INPUT FOR THIS TASK |
○ ○ ○ ○ ○

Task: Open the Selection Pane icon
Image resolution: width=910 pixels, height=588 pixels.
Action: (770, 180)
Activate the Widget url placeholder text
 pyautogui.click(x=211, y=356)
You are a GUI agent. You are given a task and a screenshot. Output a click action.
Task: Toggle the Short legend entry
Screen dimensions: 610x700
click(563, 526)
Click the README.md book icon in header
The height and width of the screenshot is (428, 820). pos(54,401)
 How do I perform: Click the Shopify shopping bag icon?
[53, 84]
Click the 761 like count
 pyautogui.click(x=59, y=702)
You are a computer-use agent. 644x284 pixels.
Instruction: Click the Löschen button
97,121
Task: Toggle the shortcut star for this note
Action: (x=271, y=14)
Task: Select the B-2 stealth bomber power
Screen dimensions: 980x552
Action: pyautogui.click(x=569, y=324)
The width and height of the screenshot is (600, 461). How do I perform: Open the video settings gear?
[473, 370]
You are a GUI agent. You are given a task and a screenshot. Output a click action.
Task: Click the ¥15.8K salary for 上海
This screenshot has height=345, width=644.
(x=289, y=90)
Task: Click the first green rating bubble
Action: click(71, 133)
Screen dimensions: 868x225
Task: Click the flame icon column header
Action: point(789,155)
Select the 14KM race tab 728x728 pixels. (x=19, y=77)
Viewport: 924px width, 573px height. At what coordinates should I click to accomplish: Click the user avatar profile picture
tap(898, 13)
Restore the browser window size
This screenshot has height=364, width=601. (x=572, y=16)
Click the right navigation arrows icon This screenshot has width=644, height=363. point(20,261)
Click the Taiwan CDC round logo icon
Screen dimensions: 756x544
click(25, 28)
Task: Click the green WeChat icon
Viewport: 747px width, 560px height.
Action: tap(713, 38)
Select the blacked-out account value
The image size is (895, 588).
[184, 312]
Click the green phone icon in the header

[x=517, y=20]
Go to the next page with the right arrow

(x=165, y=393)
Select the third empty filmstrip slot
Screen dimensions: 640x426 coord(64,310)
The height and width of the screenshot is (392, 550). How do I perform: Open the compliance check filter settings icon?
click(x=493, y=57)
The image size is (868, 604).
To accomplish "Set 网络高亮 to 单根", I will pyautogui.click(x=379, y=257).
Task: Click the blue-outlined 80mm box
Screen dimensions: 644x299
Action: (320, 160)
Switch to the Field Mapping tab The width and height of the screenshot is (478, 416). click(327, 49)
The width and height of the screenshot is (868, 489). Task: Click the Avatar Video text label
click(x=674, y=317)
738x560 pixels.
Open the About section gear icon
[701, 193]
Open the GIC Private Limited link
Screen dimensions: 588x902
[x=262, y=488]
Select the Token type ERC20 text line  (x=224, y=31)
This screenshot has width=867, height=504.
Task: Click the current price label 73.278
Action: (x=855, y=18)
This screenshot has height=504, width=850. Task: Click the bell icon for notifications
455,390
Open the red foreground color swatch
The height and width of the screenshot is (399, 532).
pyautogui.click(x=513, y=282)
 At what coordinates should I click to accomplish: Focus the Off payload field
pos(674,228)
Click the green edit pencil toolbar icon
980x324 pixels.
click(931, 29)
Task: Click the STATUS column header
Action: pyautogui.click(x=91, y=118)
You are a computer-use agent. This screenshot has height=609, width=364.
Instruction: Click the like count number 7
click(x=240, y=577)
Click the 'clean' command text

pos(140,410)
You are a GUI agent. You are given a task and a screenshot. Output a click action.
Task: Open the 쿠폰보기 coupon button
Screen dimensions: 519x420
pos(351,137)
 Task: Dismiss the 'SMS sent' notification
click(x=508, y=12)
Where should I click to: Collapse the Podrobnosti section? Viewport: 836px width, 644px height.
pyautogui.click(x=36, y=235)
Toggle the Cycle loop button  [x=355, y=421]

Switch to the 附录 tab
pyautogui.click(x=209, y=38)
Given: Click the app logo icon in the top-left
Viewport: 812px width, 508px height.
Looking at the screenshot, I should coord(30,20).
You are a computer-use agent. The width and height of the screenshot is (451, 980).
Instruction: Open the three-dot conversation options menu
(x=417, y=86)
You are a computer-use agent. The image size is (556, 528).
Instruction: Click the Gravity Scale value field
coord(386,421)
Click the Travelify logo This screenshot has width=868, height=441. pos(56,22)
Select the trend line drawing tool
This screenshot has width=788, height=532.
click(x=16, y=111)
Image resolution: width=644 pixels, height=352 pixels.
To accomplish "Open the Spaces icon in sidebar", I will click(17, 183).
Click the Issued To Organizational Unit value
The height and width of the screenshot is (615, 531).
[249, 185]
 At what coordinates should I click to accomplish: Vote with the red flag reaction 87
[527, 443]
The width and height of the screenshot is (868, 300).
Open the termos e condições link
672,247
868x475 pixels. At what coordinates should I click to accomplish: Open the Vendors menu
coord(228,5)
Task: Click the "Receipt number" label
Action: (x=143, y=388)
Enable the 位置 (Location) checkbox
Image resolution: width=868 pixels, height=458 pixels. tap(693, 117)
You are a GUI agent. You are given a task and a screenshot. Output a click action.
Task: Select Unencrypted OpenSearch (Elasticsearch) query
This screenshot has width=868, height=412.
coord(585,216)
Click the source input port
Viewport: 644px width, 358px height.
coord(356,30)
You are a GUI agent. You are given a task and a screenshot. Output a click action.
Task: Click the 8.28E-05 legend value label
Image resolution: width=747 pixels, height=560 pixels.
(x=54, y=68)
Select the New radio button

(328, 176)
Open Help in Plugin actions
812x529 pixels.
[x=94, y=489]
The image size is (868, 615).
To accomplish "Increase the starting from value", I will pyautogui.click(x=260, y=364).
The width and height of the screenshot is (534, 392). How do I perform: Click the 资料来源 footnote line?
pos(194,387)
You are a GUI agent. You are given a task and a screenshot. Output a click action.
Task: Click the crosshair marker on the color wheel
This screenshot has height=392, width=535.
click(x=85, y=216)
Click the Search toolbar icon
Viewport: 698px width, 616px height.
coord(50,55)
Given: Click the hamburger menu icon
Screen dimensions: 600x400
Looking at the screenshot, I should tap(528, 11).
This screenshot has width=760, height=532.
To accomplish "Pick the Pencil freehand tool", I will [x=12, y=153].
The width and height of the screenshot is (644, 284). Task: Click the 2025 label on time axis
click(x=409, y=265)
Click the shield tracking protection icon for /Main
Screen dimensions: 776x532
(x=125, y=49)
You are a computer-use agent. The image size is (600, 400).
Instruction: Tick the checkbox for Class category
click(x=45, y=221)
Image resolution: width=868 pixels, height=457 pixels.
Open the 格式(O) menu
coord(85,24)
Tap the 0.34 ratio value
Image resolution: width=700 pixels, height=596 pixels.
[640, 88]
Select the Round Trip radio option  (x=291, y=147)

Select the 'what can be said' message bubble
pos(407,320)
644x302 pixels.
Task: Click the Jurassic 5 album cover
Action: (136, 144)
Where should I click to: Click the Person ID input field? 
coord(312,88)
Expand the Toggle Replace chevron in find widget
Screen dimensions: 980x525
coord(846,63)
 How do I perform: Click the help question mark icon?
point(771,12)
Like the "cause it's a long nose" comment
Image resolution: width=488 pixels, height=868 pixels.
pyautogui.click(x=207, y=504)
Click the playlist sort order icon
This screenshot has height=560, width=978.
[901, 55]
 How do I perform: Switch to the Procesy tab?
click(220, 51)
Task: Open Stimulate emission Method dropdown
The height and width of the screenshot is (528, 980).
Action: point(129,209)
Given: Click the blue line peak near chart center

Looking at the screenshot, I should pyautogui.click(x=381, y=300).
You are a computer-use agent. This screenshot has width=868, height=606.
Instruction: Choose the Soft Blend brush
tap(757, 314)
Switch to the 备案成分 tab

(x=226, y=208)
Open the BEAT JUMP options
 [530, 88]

○ ○ ○ ○ ○

PROBLEM TO SOLVE | Within the data above, find the lines that contain the word "legend" and copy each of them.

ANSWER |
Task: Toggle the Short legend entry
Task: Click the 8.28E-05 legend value label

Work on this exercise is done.